▸ Required work
Search the material for lines containing the word "target", and copy each one.

____________________

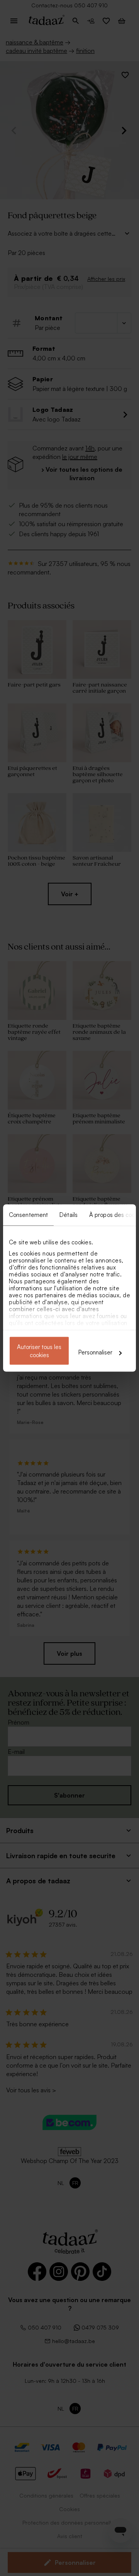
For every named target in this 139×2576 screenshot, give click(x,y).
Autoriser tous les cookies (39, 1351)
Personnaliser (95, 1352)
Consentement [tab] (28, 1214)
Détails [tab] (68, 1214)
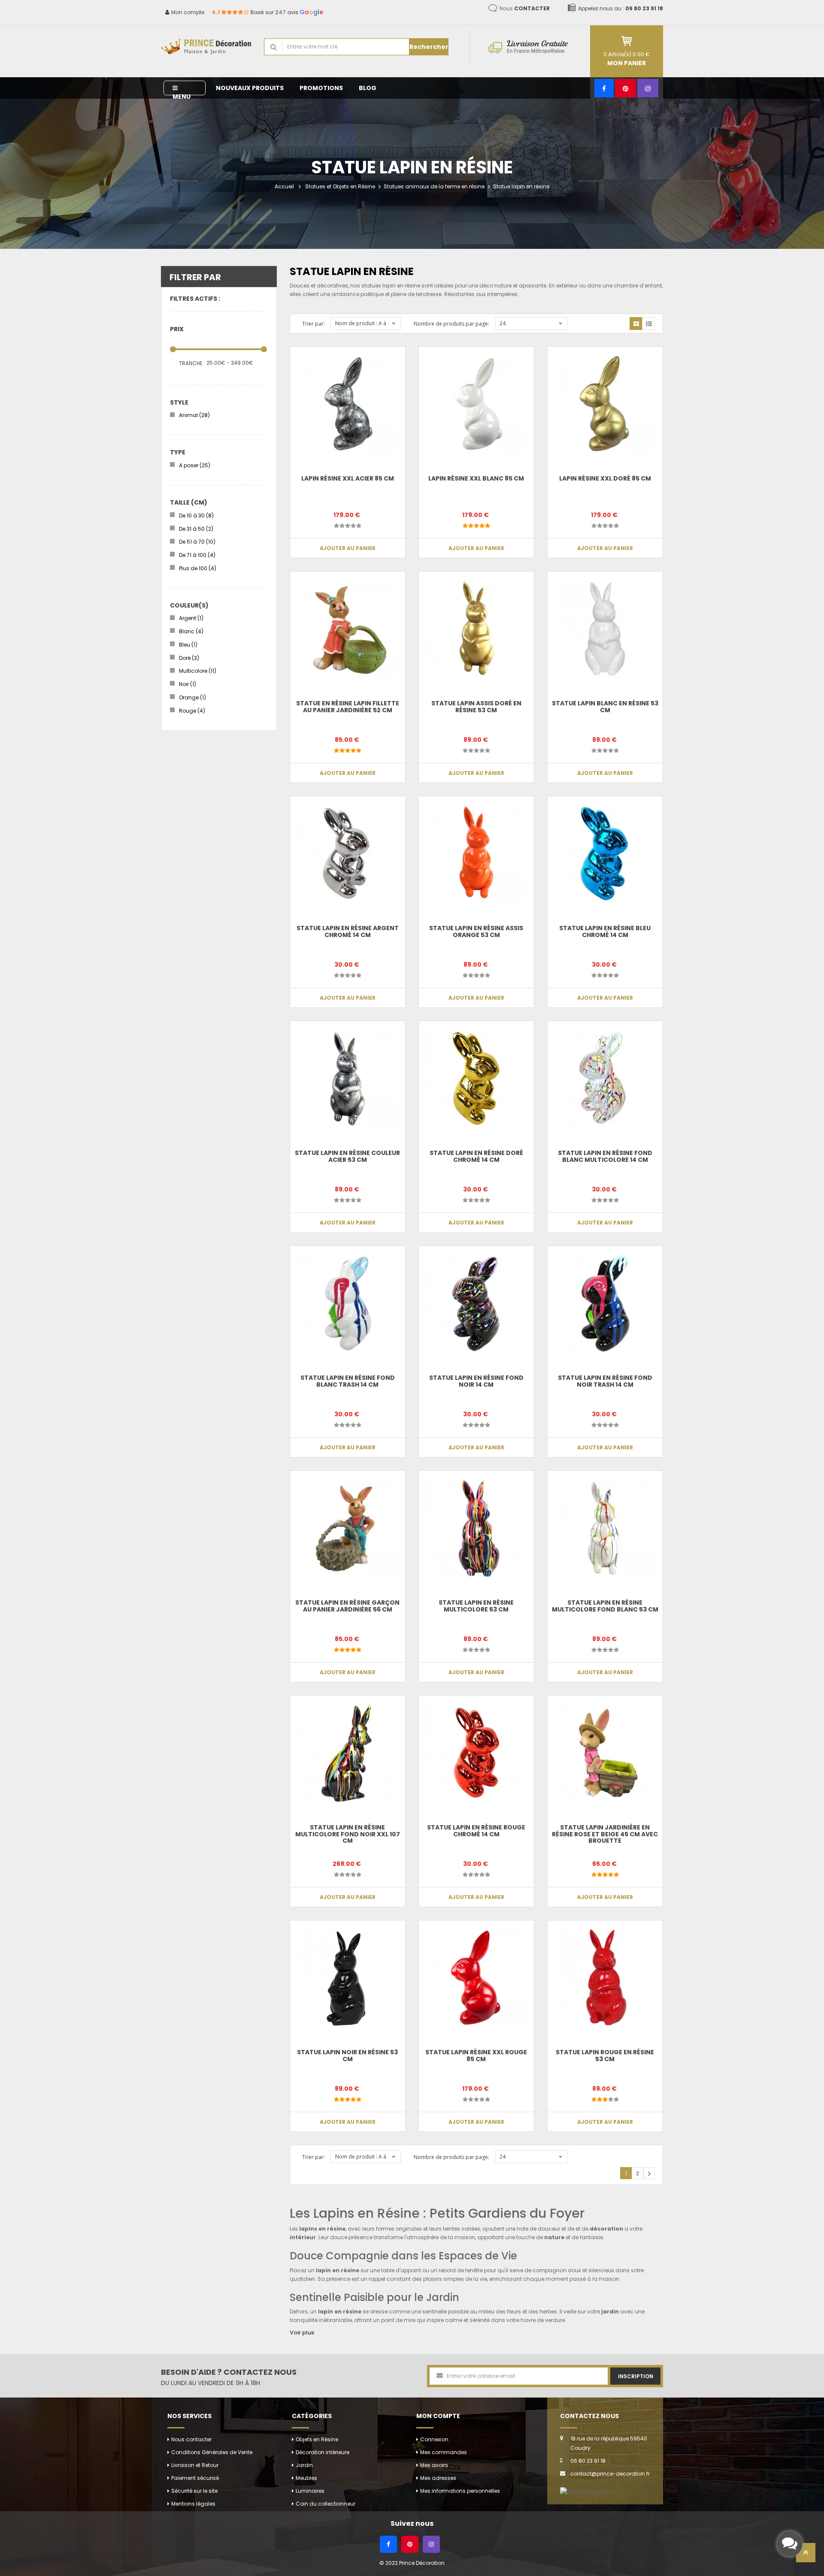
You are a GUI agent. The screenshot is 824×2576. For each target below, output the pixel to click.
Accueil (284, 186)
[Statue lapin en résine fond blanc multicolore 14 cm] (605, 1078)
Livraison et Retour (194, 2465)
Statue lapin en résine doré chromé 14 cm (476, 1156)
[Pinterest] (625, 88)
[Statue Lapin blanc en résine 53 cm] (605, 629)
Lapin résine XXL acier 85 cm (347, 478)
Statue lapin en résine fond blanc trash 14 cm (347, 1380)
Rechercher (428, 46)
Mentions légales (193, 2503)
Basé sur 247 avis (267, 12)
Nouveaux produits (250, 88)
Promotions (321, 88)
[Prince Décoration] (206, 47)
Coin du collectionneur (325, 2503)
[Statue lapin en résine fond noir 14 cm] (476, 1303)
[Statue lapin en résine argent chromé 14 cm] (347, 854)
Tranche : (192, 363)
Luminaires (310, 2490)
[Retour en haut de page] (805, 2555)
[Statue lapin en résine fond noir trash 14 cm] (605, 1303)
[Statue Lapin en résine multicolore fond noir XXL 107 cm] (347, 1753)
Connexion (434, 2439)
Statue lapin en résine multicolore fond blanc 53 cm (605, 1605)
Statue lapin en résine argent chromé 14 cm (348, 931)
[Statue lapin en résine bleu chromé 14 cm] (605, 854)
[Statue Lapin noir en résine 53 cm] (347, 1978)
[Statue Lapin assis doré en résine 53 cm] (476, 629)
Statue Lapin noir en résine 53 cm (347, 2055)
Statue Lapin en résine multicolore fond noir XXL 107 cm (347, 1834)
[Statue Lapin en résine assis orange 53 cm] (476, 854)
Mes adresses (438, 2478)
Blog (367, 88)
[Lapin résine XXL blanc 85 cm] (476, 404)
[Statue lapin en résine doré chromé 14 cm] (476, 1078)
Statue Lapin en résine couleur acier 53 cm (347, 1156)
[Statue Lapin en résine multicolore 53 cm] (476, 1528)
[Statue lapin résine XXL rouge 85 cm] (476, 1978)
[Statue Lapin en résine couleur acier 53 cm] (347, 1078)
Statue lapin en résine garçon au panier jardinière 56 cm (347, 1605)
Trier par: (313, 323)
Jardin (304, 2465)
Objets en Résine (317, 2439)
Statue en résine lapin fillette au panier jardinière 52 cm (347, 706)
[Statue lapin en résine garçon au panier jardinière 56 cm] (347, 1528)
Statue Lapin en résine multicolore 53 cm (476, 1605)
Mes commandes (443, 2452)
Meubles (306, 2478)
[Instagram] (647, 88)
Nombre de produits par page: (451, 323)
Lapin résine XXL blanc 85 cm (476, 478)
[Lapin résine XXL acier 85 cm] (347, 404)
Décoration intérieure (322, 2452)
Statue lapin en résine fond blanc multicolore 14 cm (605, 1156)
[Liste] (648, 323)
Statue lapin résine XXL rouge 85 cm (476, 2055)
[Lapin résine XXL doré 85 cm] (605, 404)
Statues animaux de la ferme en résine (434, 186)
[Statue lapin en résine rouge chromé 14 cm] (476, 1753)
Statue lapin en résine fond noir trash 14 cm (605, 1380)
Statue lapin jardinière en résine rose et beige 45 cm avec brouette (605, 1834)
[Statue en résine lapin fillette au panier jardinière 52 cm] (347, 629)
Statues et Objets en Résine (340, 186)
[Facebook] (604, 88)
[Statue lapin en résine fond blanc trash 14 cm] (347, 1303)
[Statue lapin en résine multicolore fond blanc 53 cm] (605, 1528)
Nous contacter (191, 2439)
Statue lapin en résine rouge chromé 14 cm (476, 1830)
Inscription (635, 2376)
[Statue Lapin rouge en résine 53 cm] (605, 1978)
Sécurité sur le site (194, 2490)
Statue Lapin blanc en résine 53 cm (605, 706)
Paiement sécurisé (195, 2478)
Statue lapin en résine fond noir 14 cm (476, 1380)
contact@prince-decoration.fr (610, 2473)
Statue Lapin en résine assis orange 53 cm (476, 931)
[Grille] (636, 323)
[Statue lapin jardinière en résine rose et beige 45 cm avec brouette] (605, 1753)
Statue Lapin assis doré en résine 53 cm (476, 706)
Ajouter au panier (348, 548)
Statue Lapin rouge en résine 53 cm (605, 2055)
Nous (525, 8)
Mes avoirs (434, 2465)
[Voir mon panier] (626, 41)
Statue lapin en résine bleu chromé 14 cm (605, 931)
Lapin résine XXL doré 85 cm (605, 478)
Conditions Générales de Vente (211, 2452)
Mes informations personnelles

____________________

▸ Answer space
For every named target in this 139×2576 screenshot, give click(x,y).
You are a GUI agent. The screenshot is 824×2576. For each target below, output the pixel to click.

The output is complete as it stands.